Ken je de aya dan niet dat ALlah swt zegt en gehoorzaam Mij en gehoorzaam de Profeet. We MOETEN hem saws gehoorzamen en wat betekent dat? Dat we moeten weten hoe hij was, wat hij deed en hoe hij handelde. En juist deze dingen staan vast in de Ahadith.

Ya aghi, maak alsjeblieft niet dezelfde fout als dat de 'monotheisten' dat hebben gedaan, want dat is waarlijk een Dwaling.

Moge ALlah ons leiden.
Salameo alaikoum wR wB

----------


## Drijfkracht

Hallo Broeders,

Dit is een vers uit de Quran uit soerat (al-hasr)
{oua ma atakoemoe arrasoela fagoedoe oua ma anhakoem 3nhoe fantahoe, oua tajoe allah inna allaha chadidoe el3ikaab.}


Dit laat zien dat er hadiths zijn geschreven om juist de halal en haram van elkaar te onderscheiden. En dit zou ook nooit lukken als het alleen maar werd door verteld. Anders krijg je het broodje Aap verhaal. en waren we nu nog verder van huis. Dus wees blij dat er hadiths zijn.

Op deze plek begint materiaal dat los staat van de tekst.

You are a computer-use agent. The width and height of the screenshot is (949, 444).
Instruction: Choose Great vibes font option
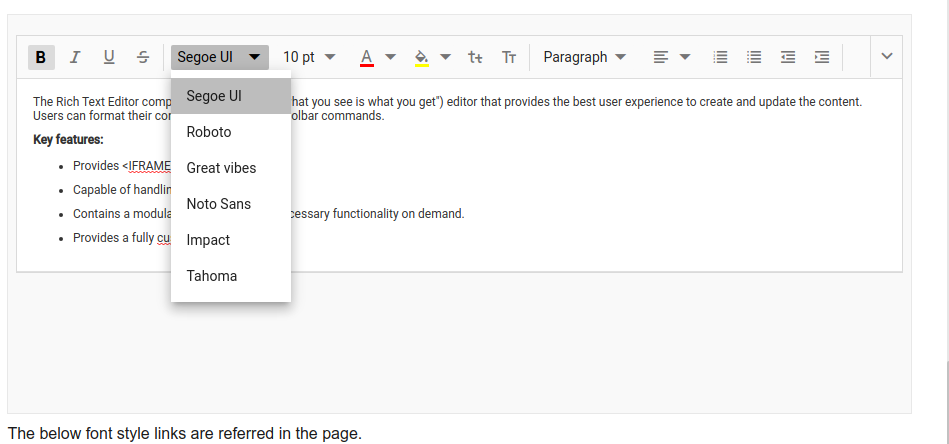click(x=221, y=168)
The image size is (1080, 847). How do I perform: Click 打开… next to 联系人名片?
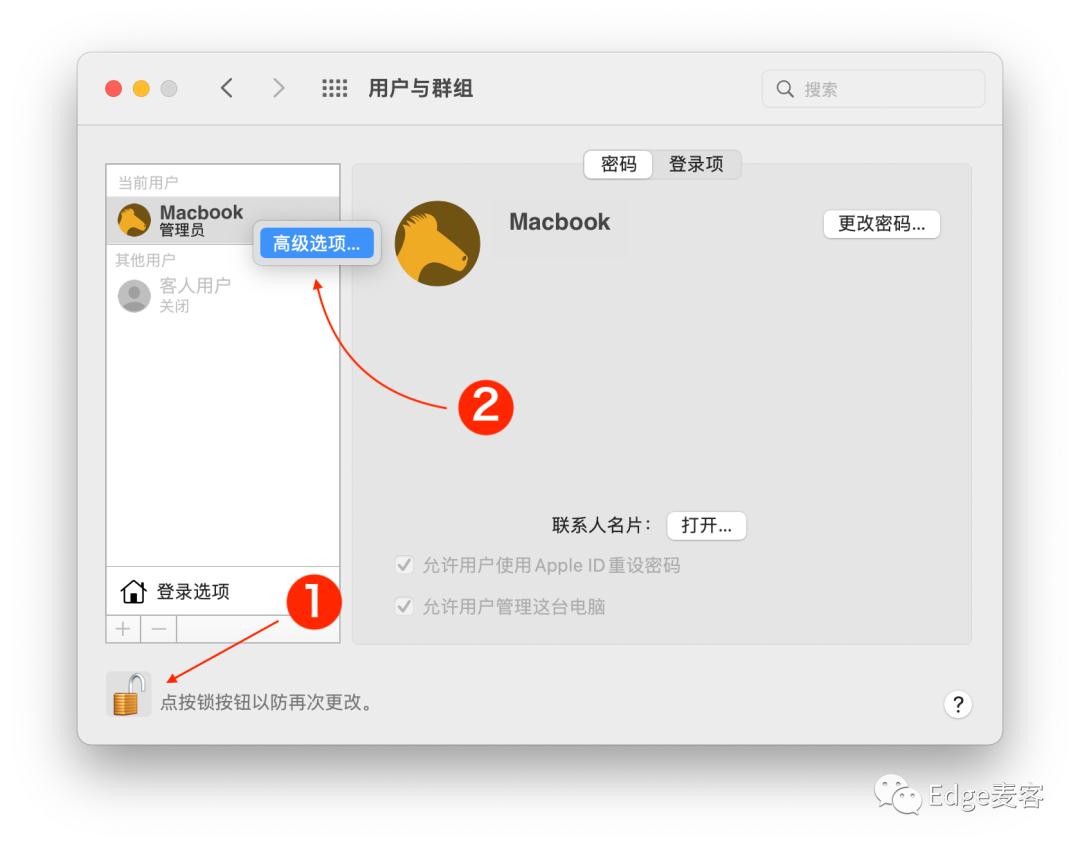(x=707, y=525)
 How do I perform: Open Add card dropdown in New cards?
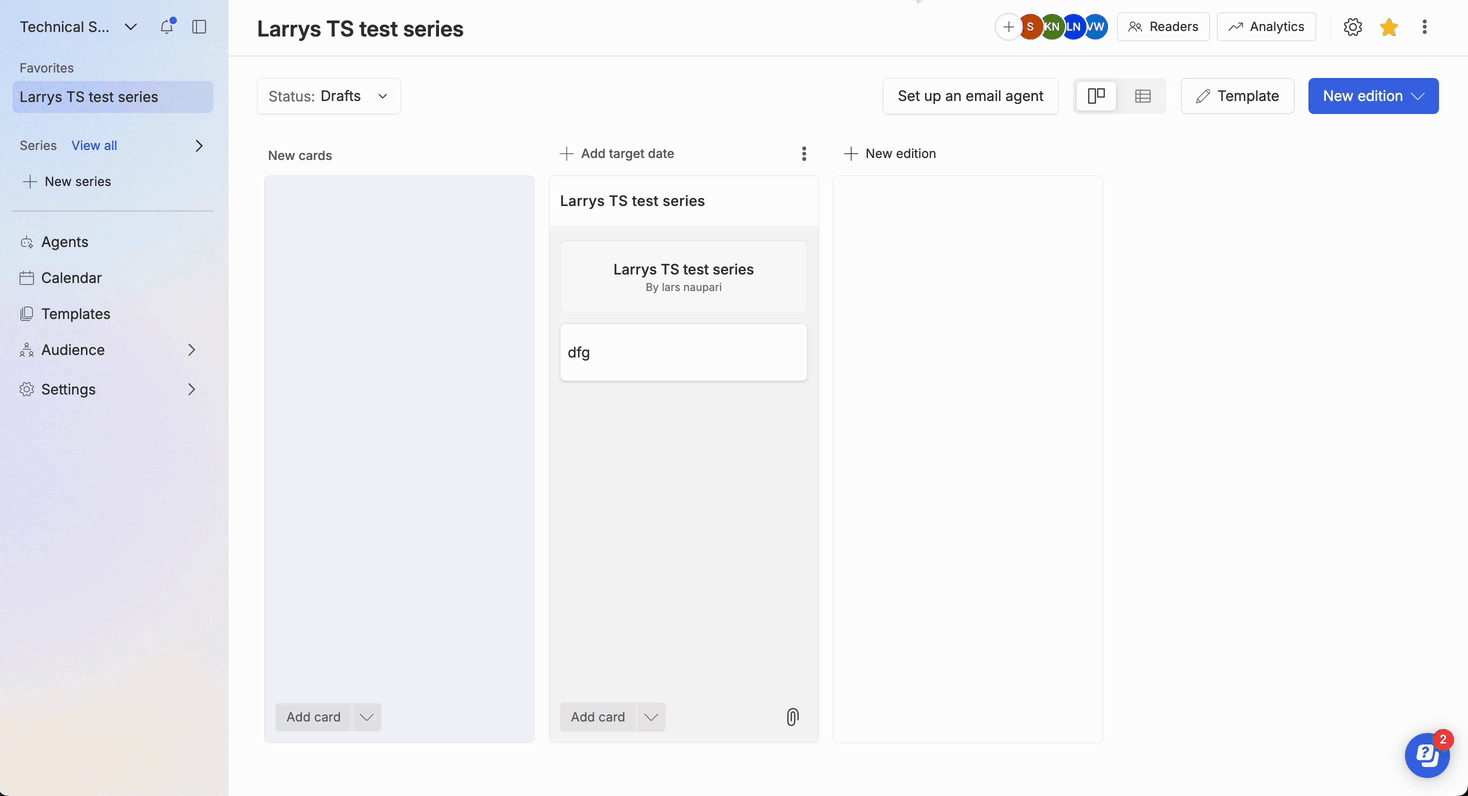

Verder lees ik vaak terug dat de profeet fouten heeft gemaakt. Er is een bewijs dat de profeet geen fouten maakt. Er bestaat een hadith die zegt dat: De profeet was aan het bidden maar tijdens het gebed was hij te vroeg gestopt, waar het op komt is dat de profeet iets was vergeten in de salaat.
Nadat ze klaar waren kwam er een man (du eljedajn) en vertelde hem over zijn fout, waarop de profeet antwoorde: { anaa la ansa, oualkin oenasse lioeshari7} = ik vergis me niet, maar ik laat me vergissen zodat ik het kan uitleggen;

Dit geeft dus niet weer dat er fouten worden gemaakt in de zin van dat de profeet het vanzich zelf niet wist.



Zouden wij nu weten wat we moesten doen als we 1 raka3t vergeten waren tijden het gebed als de profeet het niet heeft voorgedaan;

Zouden wij weten hoe we in de Jihad moeten gaan bidden als we aan 
het strijden zijn als de profeet het niet heeft voorgedaan;

Zouden wij weten hoe wat we moesten doen als we iets waren vergeten tijdens de laoedoe, als de profeet het niet heeft voorgedaan;

enzo nog veel meer.

Dus broeders i.p.v dat jullie allemaal gaan kijken hoe en wat jullie wel moeten geloven, is de eerste stap om je eigen gevoel en voorkeuren(elhawa) aan de kant te zetten. Amders ben je op zich zelf al verkeerd bezig.


Mag allah ons leiden tot het goede en ons uit de buurt van het slechte houden.

ouassalamoe aleijkoem

----------


## Ridouan

> _Geplaatst door Drijfkracht_ 
> *Hallo Broeders,
> 
> Dit is een vers uit de Quran uit soerat (al-hasr)
> {oua ma atakoemoe arrasoela fagoedoe oua ma anhakoem 3nhoe fantahoe, oua tajoe allah inna allaha chadidoe el3ikaab.}
> 
> 
> Dit laat zien dat er hadiths zijn geschreven om juist de halal en haram van elkaar te onderscheiden. En dit zou ook nooit lukken als het alleen maar werd door verteld. Anders krijg je het broodje Aap verhaal. en waren we nu nog verder van huis. Dus wees blij dat er hadiths zijn.
> 
> ...


JazakAllahoe ghairan en logisch

----------


## sensabille

salaam broeders en zusters,

Het is een feit dat er ahadiets zijn die niet kloppen, maar dat is niet de reden om te zeggen dat je er helemaal niet in gelooft. Wij moeten als moslim leven zoals de profeet dat deed, volgens de soena. En de juiste ahadiets helpen ons daarbij. Ahadiets overgeleverd door boucharie en muslim zijn in iedergeval sahih, mischien is het een idee om die eens te lezen. Dan zul jezelf wel inzien dat die ahadiets kloppen.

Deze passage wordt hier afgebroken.